Seven hours in a wheelchair. Not even a trolley available.
Every part of my body is aching, while a sharp pain grips my chest so tightly I genuinely wonder whether people are simply waiting for someone to collapse before being seen.
The nurse doesn’t mean to hurt me when she says those words. She’s busy. I look composed enough. But what she cannot see is the sheer effort it takes to stay upright.
The breathwork.
The mindfulness.
The constant internal dialogue trying to stop my nervous system from spiralling.
What she cannot see is that for the past seven years, I have lived with Trigeminal Neuralgia (TN) – often called ‘the suicide disease’ because the pain is considered one of the most severe known to medicine.
Michele Roys has lived with the disease Trigeminal Neuralgia for seven years
Imagine electric shocks exploding through your face while it simultaneously feels like someone is cutting it open with a knife.
Burning.
Lightning shocks.
Stabbing pain.
Sometimes more than 50 or 100 attacks a day.
There are moments where I can be mid-conversation and suddenly have to stop speaking completely.
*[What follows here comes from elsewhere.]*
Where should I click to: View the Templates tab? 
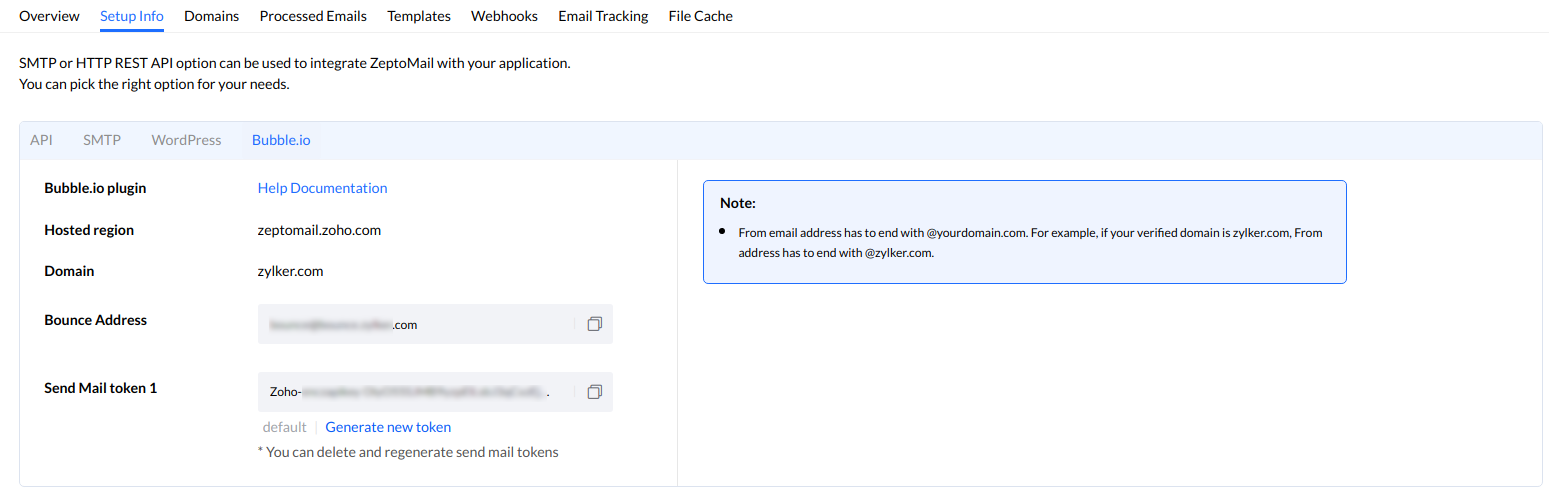[x=419, y=16]
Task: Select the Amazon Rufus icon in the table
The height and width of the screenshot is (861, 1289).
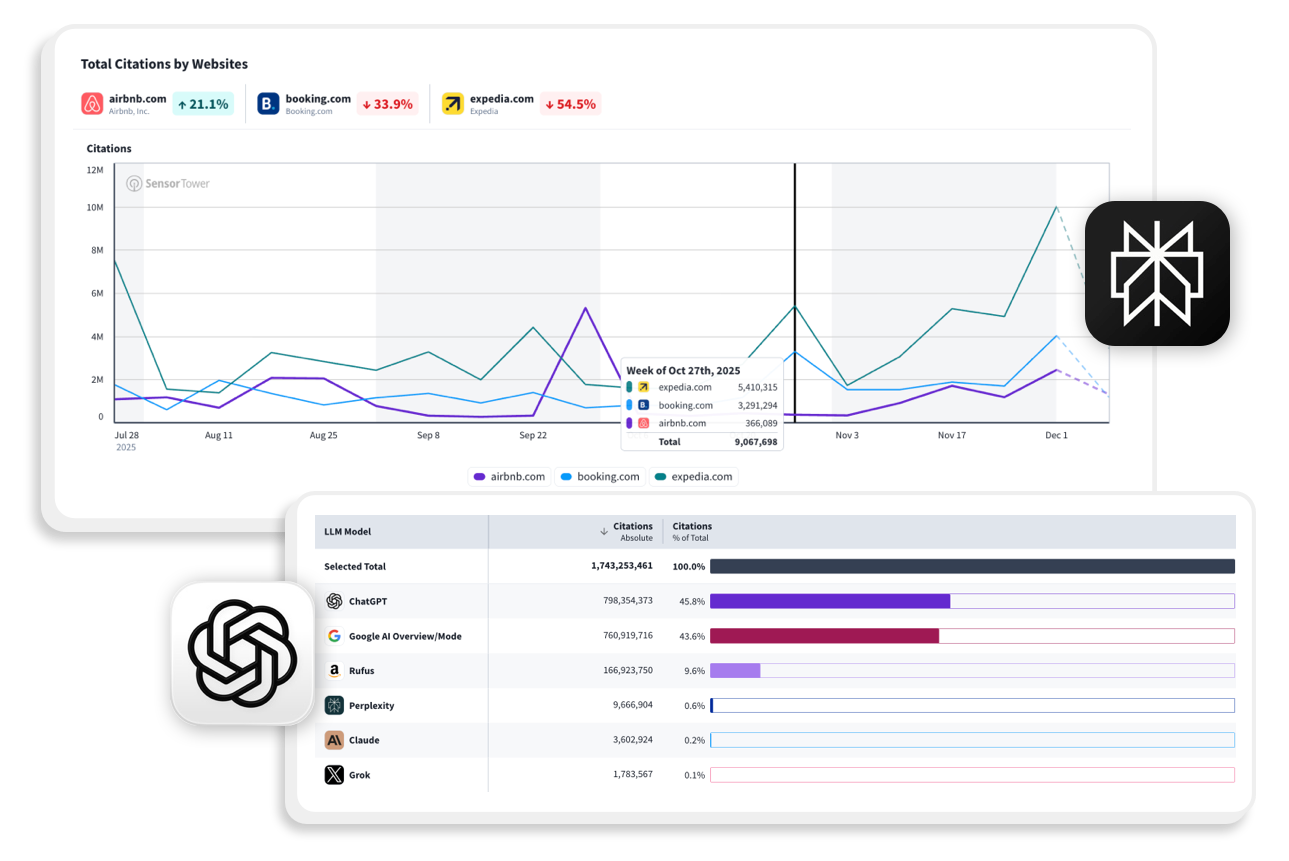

I gently place my hand against my face and focus on breathing while trying not to panic. Often, my children can only hear me moaning through the pain while I hum or vibrate my voice, trying to calm my vagus nerve enough for the attack to pass.
The nerve affected by TN
And because none of this is visible from the outside, people assume you’re fine.
Eventually, after further testing, I’m diagnosed with costochondritis – inflammation in the cartilage connecting my ribs to my sternum, a condition that can mimic a heart attack almost perfectly.
Another painful, invisible condition to add to the list.
Alongside TN, I also live with fibromyalgia and chronic Lyme disease. I am a pot full of issues. But the reality is that chronic illness slowly changes every area of your life.
What people don’t understand is that you are not faking illness.
You are faking wellness.
You smile.
You push through.
You try not to talk about the pain too much because you don’t want to become ‘the sick person’ nobody wants to be around.
Before all of this, I had a twenty-year career in global leadership roles across ten countries and four continents.
I was constantly travelling, juggling projects, pushing myself, always saying yes to one more thing.
Then my body said no.
Abruptly, without an invitation, it just took over.
As the years passed and the pain spread throughout my body, I slowly realised the old version of me was not coming back.
That grief is hard to explain unless you’ve lived it.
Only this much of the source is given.